INPUT RECORDS:
* * * *

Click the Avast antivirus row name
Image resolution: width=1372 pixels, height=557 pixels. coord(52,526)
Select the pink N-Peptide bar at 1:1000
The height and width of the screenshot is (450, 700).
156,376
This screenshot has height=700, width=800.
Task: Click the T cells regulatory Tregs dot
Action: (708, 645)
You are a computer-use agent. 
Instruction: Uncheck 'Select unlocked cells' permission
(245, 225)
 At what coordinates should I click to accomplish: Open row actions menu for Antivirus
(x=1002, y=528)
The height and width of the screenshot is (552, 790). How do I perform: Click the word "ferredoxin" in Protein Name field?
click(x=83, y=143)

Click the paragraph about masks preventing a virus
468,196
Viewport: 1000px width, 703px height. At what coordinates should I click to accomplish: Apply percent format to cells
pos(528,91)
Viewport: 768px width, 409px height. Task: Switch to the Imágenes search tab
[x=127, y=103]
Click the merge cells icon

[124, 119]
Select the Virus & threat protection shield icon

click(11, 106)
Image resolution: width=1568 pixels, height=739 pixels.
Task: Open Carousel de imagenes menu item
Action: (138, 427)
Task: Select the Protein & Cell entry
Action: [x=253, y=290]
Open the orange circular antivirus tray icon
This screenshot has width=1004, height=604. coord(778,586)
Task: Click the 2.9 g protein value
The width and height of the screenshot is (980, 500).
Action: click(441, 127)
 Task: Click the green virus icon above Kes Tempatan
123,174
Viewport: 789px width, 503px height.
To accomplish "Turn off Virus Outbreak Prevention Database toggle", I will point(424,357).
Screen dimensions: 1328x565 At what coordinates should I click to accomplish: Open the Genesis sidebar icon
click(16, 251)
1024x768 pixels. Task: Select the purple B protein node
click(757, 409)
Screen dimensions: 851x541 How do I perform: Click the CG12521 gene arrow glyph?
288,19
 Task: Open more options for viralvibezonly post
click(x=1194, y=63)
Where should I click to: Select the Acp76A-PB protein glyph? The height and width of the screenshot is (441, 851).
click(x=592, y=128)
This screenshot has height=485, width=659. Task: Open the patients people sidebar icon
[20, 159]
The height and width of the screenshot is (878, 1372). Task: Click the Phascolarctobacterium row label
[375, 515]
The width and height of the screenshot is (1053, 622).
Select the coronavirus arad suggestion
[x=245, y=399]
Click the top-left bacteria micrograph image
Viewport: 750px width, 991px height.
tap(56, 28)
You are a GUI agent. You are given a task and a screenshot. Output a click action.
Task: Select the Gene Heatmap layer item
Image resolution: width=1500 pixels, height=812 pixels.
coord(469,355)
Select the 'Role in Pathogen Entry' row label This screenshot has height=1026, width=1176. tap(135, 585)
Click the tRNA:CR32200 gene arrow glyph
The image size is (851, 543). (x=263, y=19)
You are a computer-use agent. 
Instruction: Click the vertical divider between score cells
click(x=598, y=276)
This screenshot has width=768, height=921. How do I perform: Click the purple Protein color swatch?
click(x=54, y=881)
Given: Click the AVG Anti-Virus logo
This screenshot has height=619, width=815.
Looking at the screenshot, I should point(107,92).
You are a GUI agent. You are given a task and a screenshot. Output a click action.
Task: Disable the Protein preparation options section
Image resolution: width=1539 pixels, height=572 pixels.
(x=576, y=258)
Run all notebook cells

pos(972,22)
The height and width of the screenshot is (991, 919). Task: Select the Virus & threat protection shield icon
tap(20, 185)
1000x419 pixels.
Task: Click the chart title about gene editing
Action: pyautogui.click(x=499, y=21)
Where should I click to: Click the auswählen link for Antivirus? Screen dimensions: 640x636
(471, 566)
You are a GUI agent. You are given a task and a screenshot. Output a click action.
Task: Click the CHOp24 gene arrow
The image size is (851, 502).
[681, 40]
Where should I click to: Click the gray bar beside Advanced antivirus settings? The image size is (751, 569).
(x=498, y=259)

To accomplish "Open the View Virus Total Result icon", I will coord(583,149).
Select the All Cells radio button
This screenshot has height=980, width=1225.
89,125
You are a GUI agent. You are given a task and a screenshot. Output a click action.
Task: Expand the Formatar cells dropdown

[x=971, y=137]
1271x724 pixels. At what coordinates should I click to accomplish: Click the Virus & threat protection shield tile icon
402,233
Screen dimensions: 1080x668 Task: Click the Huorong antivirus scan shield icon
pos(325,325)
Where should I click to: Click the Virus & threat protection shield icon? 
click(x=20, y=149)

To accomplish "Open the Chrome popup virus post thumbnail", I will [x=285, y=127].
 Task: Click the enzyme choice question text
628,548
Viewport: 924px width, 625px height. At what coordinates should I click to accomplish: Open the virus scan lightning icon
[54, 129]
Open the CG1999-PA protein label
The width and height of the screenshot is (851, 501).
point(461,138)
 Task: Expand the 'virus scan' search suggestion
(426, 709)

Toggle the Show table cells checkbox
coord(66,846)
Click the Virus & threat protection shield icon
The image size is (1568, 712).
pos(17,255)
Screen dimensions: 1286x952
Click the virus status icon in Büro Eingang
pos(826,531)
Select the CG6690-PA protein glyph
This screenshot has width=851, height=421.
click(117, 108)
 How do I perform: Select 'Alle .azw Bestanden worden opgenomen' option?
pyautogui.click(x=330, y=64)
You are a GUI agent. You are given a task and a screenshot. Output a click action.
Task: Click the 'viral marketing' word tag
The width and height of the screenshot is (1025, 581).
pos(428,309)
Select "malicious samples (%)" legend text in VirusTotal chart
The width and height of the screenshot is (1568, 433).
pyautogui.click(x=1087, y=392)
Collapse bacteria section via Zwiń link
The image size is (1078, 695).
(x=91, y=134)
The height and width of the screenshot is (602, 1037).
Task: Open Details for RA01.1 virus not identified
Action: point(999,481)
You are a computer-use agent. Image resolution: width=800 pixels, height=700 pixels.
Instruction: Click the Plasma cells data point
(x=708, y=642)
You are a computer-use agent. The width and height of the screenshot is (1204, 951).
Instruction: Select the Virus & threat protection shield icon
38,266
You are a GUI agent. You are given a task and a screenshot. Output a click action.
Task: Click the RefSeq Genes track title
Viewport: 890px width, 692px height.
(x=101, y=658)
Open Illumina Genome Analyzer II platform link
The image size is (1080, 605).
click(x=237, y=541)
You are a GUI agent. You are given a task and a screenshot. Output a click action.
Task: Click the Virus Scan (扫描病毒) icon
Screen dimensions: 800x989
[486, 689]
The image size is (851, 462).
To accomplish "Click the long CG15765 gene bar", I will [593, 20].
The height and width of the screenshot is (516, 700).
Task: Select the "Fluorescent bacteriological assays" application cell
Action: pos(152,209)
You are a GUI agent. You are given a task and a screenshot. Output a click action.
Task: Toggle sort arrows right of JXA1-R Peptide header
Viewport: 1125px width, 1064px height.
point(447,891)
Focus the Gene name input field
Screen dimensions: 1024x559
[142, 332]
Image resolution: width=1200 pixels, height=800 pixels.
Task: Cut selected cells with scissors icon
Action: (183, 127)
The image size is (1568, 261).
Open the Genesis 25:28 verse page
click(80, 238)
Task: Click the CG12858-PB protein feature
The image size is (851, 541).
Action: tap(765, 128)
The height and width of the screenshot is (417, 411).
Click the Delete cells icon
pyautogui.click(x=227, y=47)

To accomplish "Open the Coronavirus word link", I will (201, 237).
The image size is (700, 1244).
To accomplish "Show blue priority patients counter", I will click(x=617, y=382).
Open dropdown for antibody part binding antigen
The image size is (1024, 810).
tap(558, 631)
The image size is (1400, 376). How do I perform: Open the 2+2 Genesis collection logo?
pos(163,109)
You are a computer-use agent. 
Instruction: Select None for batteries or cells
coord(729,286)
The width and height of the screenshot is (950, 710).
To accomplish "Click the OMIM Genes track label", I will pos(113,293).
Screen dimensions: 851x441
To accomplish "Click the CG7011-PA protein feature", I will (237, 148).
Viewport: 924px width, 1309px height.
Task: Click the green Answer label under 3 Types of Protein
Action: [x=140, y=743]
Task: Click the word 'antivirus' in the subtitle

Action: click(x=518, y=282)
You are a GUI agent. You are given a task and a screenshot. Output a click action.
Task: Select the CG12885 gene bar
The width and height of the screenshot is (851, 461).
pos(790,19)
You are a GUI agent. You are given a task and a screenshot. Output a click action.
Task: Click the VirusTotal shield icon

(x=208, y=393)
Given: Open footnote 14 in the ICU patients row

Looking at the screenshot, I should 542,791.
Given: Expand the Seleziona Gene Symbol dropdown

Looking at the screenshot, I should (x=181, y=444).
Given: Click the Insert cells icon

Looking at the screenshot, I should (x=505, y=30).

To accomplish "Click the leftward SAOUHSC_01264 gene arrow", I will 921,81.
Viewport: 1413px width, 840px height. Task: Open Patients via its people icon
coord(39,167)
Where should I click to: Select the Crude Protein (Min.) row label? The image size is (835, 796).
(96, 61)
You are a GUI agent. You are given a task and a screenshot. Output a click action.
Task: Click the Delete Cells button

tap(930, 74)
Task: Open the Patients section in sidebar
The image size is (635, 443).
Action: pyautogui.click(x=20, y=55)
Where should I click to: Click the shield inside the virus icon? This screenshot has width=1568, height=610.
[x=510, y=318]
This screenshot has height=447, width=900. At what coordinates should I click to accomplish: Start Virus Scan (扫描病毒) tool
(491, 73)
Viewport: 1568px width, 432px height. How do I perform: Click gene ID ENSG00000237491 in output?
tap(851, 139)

* * * *

EXERCISE OBJECTIVE: From the records above, print only the lines between the one holding "1271x724 pixels. At" and the one holding "Task: Click the RefSeq Genes track title", inclusive, exactly as they stand.

EXERCISE ANSWER:
1271x724 pixels. At what coordinates should I click to accomplish: Click the Virus & threat protection shield tile icon
402,233
Screen dimensions: 1080x668 Task: Click the Huorong antivirus scan shield icon
pos(325,325)
Where should I click to: Click the Virus & threat protection shield icon? 
click(x=20, y=149)

To accomplish "Open the Chrome popup virus post thumbnail", I will [x=285, y=127].
 Task: Click the enzyme choice question text
628,548
Viewport: 924px width, 625px height. At what coordinates should I click to accomplish: Open the virus scan lightning icon
[54, 129]
Open the CG1999-PA protein label
The width and height of the screenshot is (851, 501).
point(461,138)
 Task: Expand the 'virus scan' search suggestion
(426, 709)

Toggle the Show table cells checkbox
coord(66,846)
Click the Virus & threat protection shield icon
The image size is (1568, 712).
pos(17,255)
Screen dimensions: 1286x952
Click the virus status icon in Büro Eingang
pos(826,531)
Select the CG6690-PA protein glyph
This screenshot has width=851, height=421.
click(117, 108)
 How do I perform: Select 'Alle .azw Bestanden worden opgenomen' option?
pyautogui.click(x=330, y=64)
You are a GUI agent. You are given a task and a screenshot. Output a click action.
Task: Click the 'viral marketing' word tag
The width and height of the screenshot is (1025, 581).
pos(428,309)
Select "malicious samples (%)" legend text in VirusTotal chart
The width and height of the screenshot is (1568, 433).
pyautogui.click(x=1087, y=392)
Collapse bacteria section via Zwiń link
The image size is (1078, 695).
(x=91, y=134)
The height and width of the screenshot is (602, 1037).
Task: Open Details for RA01.1 virus not identified
Action: point(999,481)
You are a computer-use agent. Image resolution: width=800 pixels, height=700 pixels.
Instruction: Click the Plasma cells data point
(x=708, y=642)
You are a computer-use agent. The width and height of the screenshot is (1204, 951).
Instruction: Select the Virus & threat protection shield icon
38,266
You are a GUI agent. You are given a task and a screenshot. Output a click action.
Task: Click the RefSeq Genes track title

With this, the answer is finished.